= Western Flint Glass Company =

The Western Flint Glass Company was a glass house based near Denver, Colorado which was founded in 1899, and was in operation until late 1900, when its ownership and product line was changed and it became the Western Glass Manufacturing Company.

==History==
After a furnace in one of the buildings of the Valverde Glass Company ruptured on June 27, 1899, causing massive damage to one of the buildings and bankrupting the old company, new investors rented the old plant and began reconstructing it. Operations began that fall, with Frank Riley Ashley, secretary of the Western Chemical Company at the time, as president.

==Products==
Even though the company was only in operation for a single year, they managed to produce a fairly large volume of products.

===Glass insulators===

two of the four main insulator styles produced by W.F.G. Co.
CD 106
CD 121

The most well known products of the Western Flint Glass Company are their telegraph insulators.

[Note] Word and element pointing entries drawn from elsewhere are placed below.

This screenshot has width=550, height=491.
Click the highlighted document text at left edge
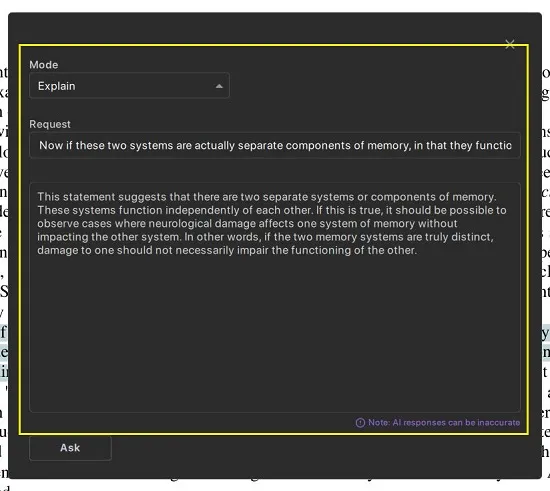click(4, 352)
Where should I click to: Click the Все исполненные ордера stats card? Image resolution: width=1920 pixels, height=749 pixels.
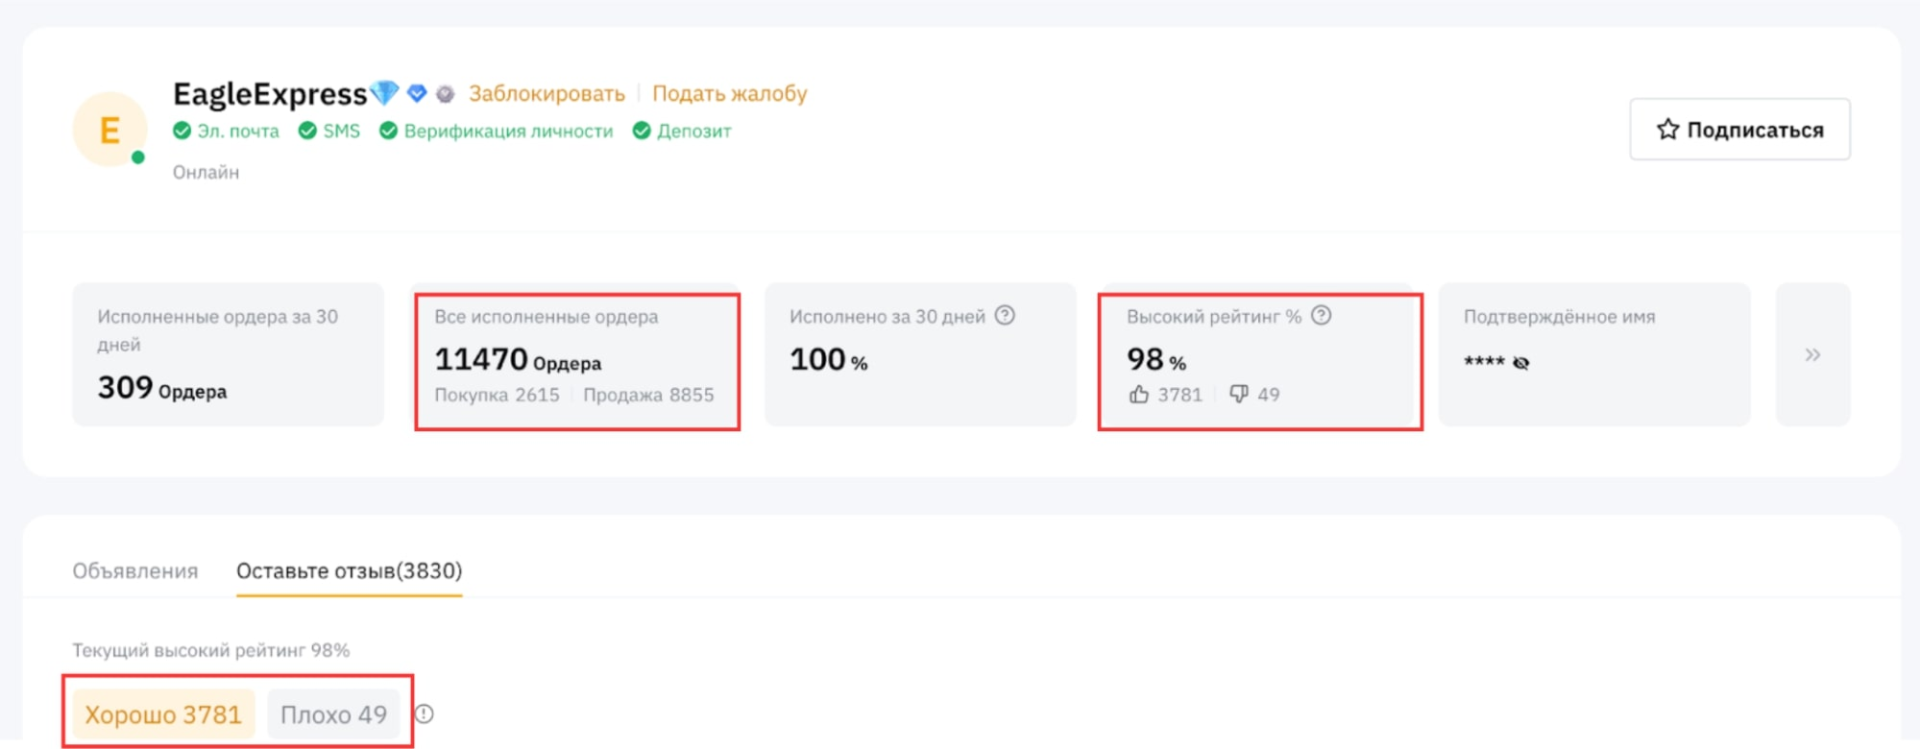[x=577, y=360]
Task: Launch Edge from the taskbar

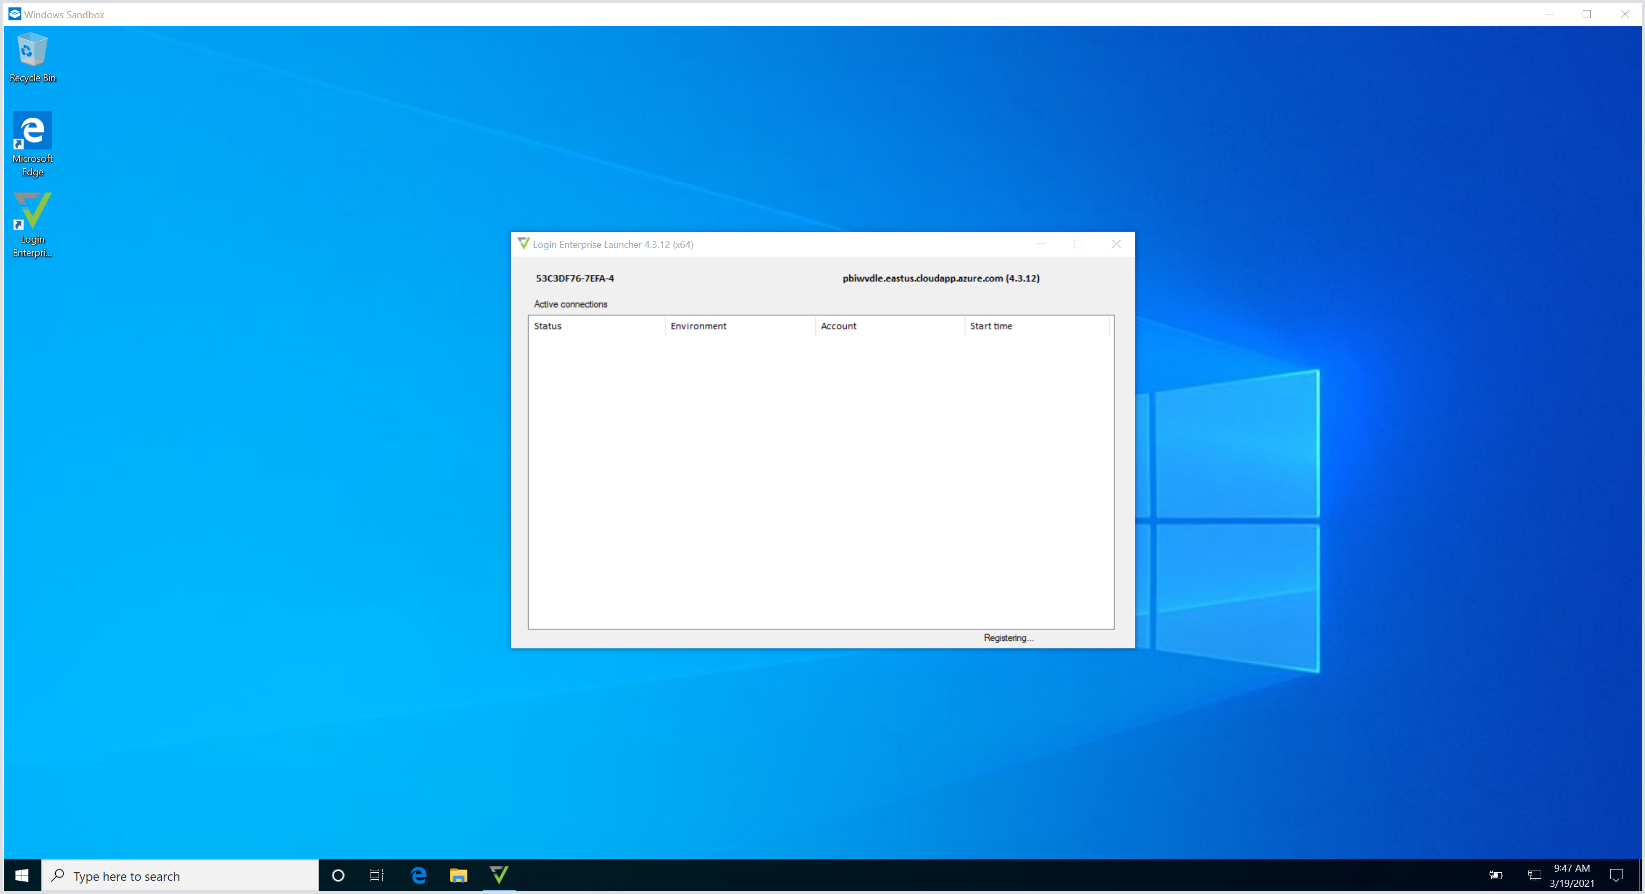Action: point(418,876)
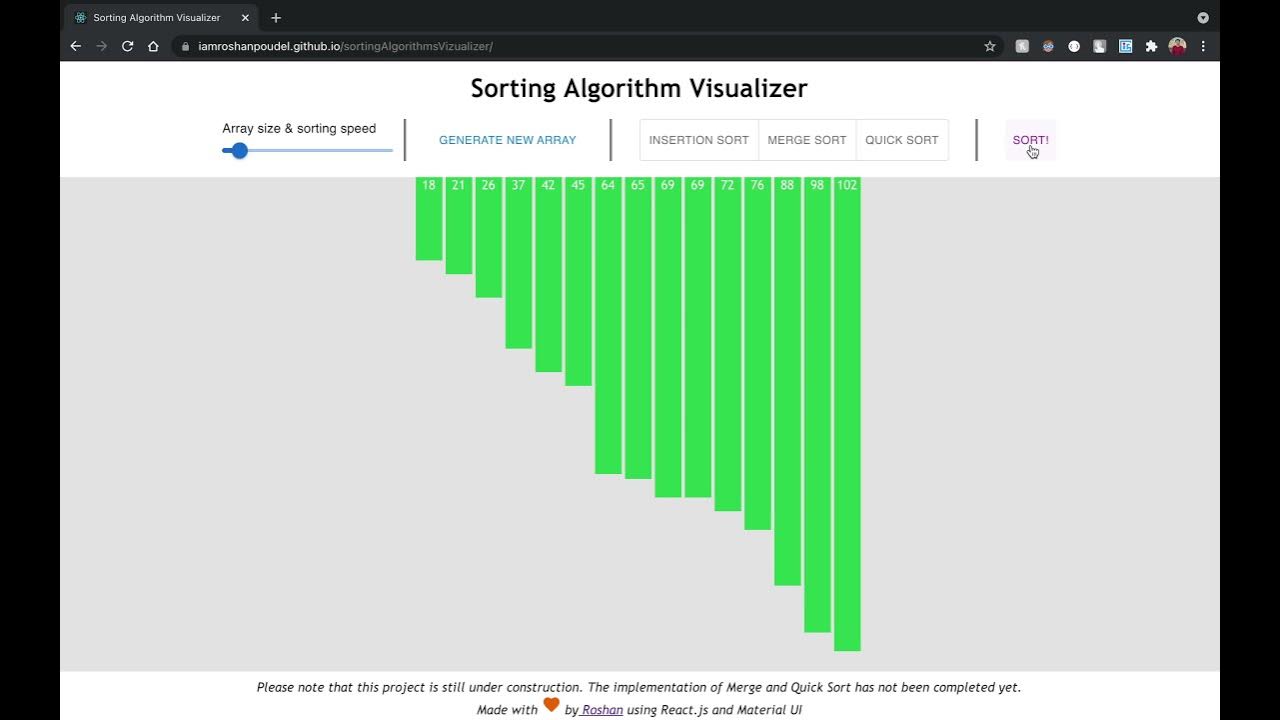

They are known to have manufactured consolidated design (CD) numbers 106, 121, 134, and 162. Evidence also strongly suggests that CD numbers 145, 190/191, 288, and 298 were produced, although none have been found to date marked with the company name. It has been shown, by close inspection of insulators, that all marked molds used by W.F.G. Co. had been previously used by the Valverde Glass Company.

===Quality issues===
Because the company was founded and operated by investors who were inexperienced in glass manufacturing, the glass produced was of fairly low quality, as they struggled to get uniform color and glass properties from batch to batch. For this reason W.F.G. Co. was never very successful in the bottle market, where glass of uniform color and appearance was important. The glass produced was, however, acceptable for manufacture of glass telegraph insulators. In the summer of 1900, the company hired Michael Nester, an expert in glass production, in order to help train workers and produce de-colorized glass. Shortly thereafter the company was re-organized under his control and renamed Western Glass Manufacturing Company.